BEGIN Data for this task
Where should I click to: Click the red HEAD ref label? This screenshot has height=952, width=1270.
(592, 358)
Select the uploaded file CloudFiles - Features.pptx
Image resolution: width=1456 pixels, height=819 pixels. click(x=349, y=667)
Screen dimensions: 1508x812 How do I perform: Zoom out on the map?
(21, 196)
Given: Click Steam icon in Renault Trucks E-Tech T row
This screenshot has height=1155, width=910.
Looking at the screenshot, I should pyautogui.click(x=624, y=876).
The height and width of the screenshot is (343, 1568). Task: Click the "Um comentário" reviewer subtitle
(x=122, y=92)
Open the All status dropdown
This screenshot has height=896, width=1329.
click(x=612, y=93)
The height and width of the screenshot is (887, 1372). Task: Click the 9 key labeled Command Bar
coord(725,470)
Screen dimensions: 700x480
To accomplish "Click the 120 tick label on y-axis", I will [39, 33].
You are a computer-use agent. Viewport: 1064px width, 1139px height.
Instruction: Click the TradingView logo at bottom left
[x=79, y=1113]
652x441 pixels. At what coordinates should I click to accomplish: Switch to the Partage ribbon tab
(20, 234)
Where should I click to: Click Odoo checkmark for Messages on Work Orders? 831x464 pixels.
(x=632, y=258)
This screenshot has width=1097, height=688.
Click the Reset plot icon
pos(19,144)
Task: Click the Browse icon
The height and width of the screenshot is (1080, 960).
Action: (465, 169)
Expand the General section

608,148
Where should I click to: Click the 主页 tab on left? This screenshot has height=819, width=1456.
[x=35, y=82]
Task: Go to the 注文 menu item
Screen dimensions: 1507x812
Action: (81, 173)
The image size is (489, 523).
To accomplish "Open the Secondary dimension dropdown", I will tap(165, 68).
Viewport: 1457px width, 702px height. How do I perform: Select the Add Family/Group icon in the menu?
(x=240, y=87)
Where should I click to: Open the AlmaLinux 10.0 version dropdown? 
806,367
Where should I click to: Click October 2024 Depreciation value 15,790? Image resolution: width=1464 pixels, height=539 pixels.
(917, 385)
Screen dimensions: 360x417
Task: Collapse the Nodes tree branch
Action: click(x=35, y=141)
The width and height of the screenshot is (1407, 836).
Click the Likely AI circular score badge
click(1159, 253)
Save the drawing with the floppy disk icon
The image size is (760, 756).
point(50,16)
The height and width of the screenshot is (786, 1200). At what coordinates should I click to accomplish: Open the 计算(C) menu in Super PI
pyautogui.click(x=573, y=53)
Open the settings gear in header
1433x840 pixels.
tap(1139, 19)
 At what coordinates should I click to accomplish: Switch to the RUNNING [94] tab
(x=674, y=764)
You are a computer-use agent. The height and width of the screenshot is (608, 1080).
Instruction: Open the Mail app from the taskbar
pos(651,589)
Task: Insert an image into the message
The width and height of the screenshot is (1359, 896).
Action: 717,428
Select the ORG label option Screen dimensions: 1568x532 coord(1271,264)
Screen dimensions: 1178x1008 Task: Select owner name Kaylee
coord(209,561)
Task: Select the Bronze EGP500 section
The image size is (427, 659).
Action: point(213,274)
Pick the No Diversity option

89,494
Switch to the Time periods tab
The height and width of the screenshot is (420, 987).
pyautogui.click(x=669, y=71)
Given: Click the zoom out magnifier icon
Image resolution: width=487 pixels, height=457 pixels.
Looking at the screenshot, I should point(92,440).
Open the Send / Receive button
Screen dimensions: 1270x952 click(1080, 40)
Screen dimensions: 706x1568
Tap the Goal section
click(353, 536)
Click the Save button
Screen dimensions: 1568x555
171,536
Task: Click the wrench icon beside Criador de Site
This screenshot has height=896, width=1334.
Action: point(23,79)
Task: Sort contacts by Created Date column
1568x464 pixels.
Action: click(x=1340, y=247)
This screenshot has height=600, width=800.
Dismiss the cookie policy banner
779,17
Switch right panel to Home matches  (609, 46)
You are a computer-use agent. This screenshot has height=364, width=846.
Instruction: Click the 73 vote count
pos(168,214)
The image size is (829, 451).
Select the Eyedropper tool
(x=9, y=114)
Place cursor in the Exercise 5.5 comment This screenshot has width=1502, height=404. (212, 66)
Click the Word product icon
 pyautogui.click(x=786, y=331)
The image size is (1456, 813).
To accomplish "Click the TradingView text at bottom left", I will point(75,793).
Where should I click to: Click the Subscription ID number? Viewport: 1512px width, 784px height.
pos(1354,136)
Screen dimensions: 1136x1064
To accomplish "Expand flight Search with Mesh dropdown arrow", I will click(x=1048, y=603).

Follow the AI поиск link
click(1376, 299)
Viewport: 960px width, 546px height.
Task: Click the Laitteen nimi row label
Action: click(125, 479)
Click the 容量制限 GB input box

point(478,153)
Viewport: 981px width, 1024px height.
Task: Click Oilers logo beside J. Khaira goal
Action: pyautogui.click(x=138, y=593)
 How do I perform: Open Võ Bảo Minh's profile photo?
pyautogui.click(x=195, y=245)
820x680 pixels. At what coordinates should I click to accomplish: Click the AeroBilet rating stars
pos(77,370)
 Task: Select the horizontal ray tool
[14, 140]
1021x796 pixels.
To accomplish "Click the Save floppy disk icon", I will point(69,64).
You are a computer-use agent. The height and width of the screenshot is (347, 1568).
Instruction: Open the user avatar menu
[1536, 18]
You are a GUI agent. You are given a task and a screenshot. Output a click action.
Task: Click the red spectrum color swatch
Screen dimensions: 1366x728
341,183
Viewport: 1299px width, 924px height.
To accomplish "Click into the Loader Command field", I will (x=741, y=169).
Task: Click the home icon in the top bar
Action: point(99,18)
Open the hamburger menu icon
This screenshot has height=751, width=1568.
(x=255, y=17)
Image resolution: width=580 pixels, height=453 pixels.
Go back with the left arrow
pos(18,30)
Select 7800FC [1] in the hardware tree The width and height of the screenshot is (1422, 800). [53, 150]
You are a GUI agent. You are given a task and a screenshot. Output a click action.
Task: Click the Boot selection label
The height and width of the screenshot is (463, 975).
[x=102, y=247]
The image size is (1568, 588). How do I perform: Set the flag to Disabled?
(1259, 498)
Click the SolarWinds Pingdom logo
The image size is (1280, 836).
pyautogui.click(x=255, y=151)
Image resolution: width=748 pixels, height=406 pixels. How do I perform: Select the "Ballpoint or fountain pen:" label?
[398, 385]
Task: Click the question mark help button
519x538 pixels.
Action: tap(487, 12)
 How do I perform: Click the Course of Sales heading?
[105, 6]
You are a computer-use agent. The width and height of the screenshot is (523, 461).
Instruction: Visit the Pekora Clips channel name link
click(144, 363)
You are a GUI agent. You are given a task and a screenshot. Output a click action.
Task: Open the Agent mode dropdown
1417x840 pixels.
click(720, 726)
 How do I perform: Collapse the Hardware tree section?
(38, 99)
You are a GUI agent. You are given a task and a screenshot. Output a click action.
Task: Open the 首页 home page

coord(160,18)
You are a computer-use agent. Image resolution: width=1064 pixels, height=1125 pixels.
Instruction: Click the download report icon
END Data for this task
▶ [Exercise task] Please show each line above that contains the string "tree". Letter case counts.

▶ [Solution below]
Task: Collapse the Nodes tree branch
Select 7800FC [1] in the hardware tree The width and height of the screenshot is (1422, 800). [53, 150]
 How do I perform: Collapse the Hardware tree section?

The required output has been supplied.